§ **Activity**: In the listing below, how many lines include "menu"? Give the number and no other text.

+++ Data in this exercise

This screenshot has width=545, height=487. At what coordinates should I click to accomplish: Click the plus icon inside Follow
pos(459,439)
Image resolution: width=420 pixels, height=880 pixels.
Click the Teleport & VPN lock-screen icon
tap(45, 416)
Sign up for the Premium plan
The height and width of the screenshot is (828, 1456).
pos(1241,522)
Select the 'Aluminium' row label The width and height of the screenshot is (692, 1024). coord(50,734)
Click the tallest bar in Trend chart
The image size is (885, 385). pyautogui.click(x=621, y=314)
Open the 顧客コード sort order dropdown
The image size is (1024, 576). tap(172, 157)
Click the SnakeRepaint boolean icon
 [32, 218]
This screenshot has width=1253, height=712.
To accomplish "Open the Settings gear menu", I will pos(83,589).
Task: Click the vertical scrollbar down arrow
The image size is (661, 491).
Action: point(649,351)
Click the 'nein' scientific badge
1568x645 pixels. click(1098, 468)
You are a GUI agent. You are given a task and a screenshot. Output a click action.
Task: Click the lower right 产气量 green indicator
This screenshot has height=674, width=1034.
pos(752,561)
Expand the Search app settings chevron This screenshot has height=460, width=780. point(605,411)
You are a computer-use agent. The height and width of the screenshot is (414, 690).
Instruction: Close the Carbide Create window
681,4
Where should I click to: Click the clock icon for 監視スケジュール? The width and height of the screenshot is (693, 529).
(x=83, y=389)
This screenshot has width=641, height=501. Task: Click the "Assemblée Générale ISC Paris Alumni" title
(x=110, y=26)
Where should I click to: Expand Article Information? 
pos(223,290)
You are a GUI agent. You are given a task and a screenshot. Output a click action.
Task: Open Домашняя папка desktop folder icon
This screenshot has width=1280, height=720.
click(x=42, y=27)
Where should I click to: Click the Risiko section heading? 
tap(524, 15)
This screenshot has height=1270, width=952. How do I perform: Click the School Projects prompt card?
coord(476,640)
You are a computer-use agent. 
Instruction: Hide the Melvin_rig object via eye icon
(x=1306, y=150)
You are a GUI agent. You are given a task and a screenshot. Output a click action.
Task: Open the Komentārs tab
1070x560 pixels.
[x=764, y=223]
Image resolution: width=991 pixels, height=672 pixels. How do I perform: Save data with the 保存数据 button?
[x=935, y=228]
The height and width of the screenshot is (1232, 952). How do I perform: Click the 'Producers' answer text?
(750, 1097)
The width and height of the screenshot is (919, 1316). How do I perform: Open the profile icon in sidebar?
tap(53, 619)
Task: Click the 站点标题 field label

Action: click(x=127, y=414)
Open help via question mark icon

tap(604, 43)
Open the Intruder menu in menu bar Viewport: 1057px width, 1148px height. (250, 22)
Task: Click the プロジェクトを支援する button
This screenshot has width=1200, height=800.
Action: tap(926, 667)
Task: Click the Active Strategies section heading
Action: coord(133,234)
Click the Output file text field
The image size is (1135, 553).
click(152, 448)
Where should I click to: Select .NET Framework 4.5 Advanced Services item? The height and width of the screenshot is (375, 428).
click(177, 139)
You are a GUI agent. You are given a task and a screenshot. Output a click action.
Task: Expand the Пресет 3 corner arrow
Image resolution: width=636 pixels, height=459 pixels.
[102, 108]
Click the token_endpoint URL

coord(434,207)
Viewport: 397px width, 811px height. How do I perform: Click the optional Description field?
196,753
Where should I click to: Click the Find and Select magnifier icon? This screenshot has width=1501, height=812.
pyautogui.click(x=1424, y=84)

++++++

§ **Response to the task**: 2